The Donmar Warehouse

14 February 2018

5 Stars Book Now It’s fitting that the Donmar Warehouse should revive Peter Gill’s beautiful play in LGBT History month. Set in the early 1960s, men like George and John would have faced imprisonment for falling in love and wanting to be together.  They come from different worlds, George a farm worker, John an assistant director working on a production of the York Mystery plays, being staged with local amateurs like George in the cast. Set in a remote Yorkshire farmhouse, it finds a modern parallel with the independent hit film God’s Own Country, except Gill’s script is tenderer and the sexuality even more powerfully constrained by societal pressures. A man in overalls could become the homoerotic trend of the year.

Lesley Nicol (Mother) and Ben Batt (George) in The York Realist. Photo: Robert Hastie

The cast are flawless, as is Robert Hastie’s sensitive, pitch perfect direction. Ben Batt is outstanding as George, interestingly accepting of his sexuality, and seeming, initially, to have the upper hand in the relationship. He is a portrait of constrained masculinity and yearning, his true feelings battling against his role as a good son and community member. He is matched perfectly by Jonathan Bailey’s performance as John, cultured, London confident, seeing the beauty in nature that George has long ceased to notice. Their love is conveyed so subtly, through looks, the passing touch of a hand on a shoulder, turning away from other people to try and control their feelings- they never kiss, and the relationship is all the more powerful for that.

The company of The York Realist at Donmar Warehouse. Photo: Robert Hastie

There are insinuations in the script that the other characters know George is gay, but turn a collective blind eye providing he doesn’t cause a scandal and knows where the limits lie. Lesley Nicol is excellent as Mother, warm and down to earth, rooted in the traditions of family and motherhood, illness slowly taking her over.  George’s sister, Barbara, (Lucy Black), knows George isn’t “the marrying kind”, but still fails to warn off nice, religious and lovelorn Doreen, the excellent Katie West. Matthew Wilson provides Yorkshire bluffness and caring as Arthur, and Brian Fletcher is adorable as teenager Jack, on the verge of becoming a man yet having no idea what to do with his life, except, like his mother, he wants to move on.

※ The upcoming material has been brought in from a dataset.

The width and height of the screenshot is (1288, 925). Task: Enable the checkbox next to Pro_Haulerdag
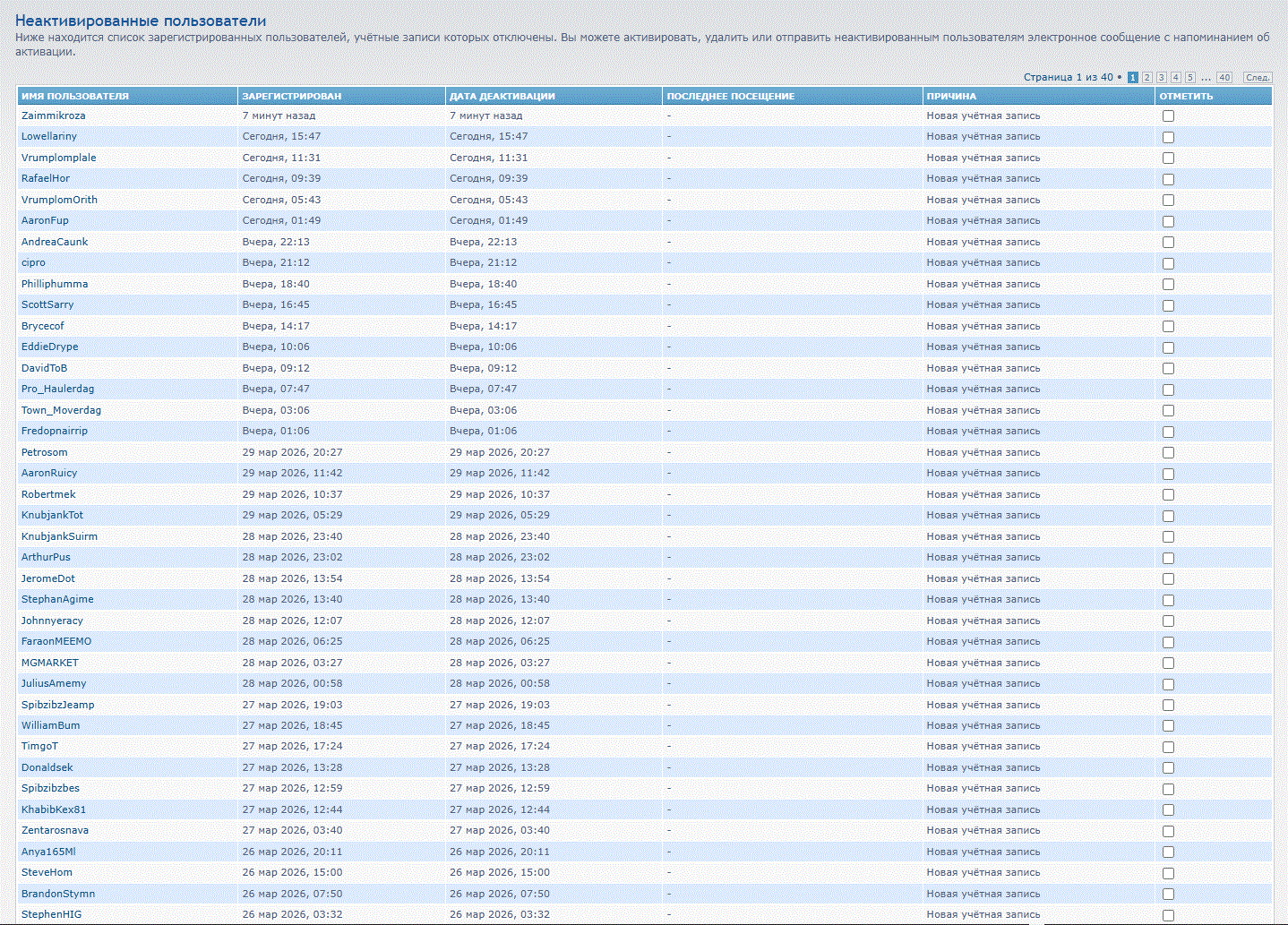[1168, 390]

It’s a world of Chapel, Carnation milk and a worrying obsession with “doing the pots”, superbly realised in Peter McKintosh’s design. Mother’s death should provide George with the release he needs to live his life, yet he cannot leave his world, and John cannot live with him in the cottage in Yorkshire-that would arouse too much suspicion. The final scene is deeply moving, and, even though you curse Doreen’s timing, you don’t hate her as she is yearning for love as much as the men are. It’s a beautiful time capsule of lost love, and Gil’s script brims with tenderness. In 2012, Gill directed a beautiful production of Robert Holman’s Making noise Quietly at this venue. And that sums up Gill’s work- he makes noise quietly, yet his work stays with you forever.